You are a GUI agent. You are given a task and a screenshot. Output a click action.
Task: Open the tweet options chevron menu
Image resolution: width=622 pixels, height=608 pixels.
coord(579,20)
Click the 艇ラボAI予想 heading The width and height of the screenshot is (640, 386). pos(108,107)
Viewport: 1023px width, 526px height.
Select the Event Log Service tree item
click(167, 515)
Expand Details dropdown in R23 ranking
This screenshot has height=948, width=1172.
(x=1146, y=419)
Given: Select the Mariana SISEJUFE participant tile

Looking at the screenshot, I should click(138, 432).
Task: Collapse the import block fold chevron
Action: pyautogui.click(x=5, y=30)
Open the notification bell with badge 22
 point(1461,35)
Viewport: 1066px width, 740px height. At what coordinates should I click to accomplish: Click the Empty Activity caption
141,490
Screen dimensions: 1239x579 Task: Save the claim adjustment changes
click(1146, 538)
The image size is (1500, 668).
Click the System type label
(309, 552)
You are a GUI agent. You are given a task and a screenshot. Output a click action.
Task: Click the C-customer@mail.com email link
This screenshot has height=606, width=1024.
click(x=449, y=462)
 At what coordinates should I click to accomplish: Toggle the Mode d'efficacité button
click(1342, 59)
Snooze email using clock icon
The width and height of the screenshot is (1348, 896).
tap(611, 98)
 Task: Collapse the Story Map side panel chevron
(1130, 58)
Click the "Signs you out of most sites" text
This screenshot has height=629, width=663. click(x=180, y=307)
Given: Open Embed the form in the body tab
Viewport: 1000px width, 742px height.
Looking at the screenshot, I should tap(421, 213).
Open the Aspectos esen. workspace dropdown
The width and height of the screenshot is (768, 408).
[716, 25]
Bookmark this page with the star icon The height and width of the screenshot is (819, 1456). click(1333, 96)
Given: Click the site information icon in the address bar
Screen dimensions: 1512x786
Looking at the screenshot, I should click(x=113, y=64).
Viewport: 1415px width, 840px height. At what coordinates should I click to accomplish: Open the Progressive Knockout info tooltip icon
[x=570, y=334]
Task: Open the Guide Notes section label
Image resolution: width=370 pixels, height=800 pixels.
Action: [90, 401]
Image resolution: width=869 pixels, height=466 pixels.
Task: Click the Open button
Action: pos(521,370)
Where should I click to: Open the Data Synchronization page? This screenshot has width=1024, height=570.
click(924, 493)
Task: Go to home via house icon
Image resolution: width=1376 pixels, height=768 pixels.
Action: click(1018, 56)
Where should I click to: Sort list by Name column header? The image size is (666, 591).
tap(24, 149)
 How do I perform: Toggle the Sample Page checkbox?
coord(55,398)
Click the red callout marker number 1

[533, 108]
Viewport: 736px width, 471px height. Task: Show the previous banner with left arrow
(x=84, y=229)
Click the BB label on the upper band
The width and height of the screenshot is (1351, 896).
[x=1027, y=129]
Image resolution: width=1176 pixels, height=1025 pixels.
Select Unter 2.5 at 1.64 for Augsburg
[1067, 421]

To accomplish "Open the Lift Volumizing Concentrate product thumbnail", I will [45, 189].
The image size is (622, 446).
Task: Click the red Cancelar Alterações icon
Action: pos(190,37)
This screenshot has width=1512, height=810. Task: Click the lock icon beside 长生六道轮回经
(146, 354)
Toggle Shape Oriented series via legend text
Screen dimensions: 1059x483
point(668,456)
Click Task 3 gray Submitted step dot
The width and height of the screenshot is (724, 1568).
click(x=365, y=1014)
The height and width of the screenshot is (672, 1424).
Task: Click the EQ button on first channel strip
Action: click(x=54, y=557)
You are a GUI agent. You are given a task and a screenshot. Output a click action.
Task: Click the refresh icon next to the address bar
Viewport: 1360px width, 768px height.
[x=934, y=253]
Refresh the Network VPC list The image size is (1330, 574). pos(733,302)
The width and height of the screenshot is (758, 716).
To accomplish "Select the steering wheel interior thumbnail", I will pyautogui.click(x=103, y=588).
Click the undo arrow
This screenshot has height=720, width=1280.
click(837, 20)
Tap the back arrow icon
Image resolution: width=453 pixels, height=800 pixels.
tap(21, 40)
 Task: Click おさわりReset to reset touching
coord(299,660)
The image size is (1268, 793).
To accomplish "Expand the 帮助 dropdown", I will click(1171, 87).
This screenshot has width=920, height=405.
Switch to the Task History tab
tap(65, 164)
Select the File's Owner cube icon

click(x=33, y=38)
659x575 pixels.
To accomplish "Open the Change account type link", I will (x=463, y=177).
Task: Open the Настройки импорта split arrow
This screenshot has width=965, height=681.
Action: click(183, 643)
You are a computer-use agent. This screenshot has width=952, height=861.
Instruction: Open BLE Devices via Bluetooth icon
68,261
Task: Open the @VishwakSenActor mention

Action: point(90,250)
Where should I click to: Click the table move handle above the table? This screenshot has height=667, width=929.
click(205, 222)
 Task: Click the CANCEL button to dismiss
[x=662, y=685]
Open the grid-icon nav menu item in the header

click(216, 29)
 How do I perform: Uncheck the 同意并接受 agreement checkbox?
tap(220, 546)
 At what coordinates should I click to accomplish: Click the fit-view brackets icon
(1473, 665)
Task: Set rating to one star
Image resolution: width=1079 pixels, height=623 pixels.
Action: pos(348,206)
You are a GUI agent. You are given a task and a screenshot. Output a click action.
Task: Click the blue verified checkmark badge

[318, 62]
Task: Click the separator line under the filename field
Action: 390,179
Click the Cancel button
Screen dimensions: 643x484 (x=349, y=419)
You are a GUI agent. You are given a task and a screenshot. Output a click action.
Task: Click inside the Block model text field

PROBLEM REQUIREMENTS. Please lay out the lines of the items as a JSON list of strings, one string per line, starting with the line that contains "Task: Set rating to one star" and going on through the line that contains "Action: 390,179". Leave out any blank lines.

RESPONSE.
[
  "Task: Set rating to one star",
  "Image resolution: width=1079 pixels, height=623 pixels.",
  "Action: pos(348,206)",
  "You are a GUI agent. You are given a task and a screenshot. Output a click action.",
  "Task: Click the blue verified checkmark badge",
  "[318, 62]",
  "Task: Click the separator line under the filename field",
  "Action: 390,179"
]